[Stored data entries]
-*-*-
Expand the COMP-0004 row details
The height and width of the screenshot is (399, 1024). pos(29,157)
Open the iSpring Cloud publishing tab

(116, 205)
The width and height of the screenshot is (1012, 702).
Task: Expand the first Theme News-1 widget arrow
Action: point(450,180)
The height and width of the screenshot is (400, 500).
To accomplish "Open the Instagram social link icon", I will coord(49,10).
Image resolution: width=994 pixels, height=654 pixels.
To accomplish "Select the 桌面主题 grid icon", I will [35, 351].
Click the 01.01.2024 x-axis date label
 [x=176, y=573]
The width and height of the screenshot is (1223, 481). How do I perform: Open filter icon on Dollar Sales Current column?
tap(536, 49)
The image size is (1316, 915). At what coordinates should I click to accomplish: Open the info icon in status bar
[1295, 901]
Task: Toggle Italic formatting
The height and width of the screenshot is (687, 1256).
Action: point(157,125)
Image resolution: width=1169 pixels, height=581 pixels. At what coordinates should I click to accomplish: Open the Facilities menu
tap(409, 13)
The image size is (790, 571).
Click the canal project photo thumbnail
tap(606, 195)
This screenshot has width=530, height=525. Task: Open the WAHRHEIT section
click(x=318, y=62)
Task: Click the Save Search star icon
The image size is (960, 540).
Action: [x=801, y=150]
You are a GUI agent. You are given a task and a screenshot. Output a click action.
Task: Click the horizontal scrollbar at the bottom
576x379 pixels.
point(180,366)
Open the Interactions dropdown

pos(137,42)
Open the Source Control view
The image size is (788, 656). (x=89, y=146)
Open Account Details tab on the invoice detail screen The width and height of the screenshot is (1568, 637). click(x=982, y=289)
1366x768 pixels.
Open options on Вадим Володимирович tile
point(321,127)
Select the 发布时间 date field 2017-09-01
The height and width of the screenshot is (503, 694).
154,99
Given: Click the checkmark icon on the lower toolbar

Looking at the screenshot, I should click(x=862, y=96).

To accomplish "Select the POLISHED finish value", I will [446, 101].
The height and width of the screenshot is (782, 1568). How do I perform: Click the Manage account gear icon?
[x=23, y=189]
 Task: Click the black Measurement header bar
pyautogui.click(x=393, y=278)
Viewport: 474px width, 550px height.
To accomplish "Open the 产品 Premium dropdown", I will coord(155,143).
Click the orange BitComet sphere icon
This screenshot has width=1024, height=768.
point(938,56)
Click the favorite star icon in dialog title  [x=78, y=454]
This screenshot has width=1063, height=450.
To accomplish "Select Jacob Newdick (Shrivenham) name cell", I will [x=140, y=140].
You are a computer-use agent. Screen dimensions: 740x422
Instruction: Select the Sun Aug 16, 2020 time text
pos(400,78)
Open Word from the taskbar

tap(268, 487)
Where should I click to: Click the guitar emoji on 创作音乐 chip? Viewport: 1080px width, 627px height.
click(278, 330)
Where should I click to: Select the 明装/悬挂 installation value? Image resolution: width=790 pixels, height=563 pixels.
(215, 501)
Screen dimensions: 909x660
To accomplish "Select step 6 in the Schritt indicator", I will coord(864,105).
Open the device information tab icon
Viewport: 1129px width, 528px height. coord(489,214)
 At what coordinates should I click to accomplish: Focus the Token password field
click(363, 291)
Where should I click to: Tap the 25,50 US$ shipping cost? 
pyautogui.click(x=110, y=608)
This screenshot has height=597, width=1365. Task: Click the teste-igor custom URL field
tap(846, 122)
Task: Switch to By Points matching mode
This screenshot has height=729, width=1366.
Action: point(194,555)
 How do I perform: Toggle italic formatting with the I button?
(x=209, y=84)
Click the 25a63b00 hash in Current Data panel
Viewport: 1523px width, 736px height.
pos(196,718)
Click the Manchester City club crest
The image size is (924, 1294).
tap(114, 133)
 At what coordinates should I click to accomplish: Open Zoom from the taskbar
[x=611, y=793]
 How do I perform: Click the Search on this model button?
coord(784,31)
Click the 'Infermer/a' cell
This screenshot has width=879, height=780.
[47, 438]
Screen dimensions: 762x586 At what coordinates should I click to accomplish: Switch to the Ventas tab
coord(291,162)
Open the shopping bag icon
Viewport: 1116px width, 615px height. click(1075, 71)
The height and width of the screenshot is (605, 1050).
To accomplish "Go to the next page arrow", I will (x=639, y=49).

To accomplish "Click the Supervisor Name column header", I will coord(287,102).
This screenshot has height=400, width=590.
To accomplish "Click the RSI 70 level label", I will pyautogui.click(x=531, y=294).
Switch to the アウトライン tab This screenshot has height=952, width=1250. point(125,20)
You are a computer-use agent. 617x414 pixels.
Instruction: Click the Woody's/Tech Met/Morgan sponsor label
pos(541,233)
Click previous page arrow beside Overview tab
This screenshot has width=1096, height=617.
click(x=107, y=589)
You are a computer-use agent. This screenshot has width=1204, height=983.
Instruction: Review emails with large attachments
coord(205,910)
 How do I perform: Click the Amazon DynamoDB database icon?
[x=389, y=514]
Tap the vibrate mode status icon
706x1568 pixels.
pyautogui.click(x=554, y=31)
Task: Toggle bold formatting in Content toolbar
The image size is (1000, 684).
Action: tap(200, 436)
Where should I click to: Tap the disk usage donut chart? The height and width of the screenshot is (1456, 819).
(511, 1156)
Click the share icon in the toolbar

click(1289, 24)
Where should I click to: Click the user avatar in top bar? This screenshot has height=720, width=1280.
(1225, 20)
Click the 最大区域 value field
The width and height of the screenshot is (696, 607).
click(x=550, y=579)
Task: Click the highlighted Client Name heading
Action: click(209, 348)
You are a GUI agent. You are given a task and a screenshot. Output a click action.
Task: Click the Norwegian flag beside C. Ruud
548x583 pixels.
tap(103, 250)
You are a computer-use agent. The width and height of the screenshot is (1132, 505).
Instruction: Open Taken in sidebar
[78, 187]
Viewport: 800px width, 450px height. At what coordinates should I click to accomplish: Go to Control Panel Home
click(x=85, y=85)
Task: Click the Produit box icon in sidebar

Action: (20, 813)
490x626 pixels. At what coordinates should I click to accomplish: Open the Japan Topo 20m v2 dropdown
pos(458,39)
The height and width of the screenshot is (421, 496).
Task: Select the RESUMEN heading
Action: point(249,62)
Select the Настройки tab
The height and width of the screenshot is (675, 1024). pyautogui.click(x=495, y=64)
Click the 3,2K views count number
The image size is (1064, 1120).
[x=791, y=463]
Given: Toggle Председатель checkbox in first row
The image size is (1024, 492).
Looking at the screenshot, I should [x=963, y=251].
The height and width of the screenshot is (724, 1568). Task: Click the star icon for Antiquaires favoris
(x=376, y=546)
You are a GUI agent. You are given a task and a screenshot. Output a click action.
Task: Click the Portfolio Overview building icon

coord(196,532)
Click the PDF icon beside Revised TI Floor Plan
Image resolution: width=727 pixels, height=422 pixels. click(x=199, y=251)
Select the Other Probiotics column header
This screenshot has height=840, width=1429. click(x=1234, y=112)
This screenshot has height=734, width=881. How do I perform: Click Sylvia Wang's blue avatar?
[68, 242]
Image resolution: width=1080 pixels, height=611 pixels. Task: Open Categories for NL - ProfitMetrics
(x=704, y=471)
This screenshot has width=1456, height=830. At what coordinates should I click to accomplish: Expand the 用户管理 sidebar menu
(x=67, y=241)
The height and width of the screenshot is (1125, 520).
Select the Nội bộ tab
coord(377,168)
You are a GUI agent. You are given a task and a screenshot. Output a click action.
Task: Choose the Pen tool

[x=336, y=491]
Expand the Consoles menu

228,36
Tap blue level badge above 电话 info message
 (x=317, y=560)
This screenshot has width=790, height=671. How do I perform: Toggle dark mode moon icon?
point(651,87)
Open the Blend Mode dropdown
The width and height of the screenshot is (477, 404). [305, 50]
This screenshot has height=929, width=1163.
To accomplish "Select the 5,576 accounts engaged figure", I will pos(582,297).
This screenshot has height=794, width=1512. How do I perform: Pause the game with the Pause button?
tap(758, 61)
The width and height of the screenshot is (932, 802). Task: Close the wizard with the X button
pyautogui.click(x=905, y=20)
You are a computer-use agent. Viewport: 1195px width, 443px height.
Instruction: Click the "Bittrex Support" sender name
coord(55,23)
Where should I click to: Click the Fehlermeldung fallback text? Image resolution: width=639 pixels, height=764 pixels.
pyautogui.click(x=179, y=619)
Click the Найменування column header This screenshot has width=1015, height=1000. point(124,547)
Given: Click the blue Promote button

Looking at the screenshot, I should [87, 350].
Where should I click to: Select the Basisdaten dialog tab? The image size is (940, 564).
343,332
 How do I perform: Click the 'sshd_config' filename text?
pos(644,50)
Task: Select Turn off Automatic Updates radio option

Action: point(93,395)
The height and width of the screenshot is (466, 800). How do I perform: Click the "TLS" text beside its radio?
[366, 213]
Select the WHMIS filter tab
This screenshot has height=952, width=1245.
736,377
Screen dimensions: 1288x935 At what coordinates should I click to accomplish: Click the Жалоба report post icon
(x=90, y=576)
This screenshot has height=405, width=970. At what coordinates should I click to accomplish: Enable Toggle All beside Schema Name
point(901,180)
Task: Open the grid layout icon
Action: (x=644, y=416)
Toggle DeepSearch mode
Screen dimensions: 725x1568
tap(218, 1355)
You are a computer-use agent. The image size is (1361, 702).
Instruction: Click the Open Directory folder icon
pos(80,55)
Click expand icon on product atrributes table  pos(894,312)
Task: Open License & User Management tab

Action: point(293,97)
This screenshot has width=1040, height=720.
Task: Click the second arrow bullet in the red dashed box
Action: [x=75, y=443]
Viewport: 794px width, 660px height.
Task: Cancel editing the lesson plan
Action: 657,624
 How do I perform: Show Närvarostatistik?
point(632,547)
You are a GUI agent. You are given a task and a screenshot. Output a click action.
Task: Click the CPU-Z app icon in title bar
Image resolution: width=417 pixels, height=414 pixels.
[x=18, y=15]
-*-*-
**WHAT IS BEING ASKED:**
Identify the lines of the entries containing the string "computer". Copy each such line.

**TASK OUTPUT:**
You are a computer-use agent. Screen dimensions: 740x422
You are a computer-use agent. 617x414 pixels.
You are a computer-use agent. This screenshot has width=1204, height=983.
You are a computer-use agent. The width and height of the screenshot is (1132, 505).
You are a computer-use agent. Viewport: 1195px width, 443px height.
You are a computer-use agent. The image size is (1361, 702).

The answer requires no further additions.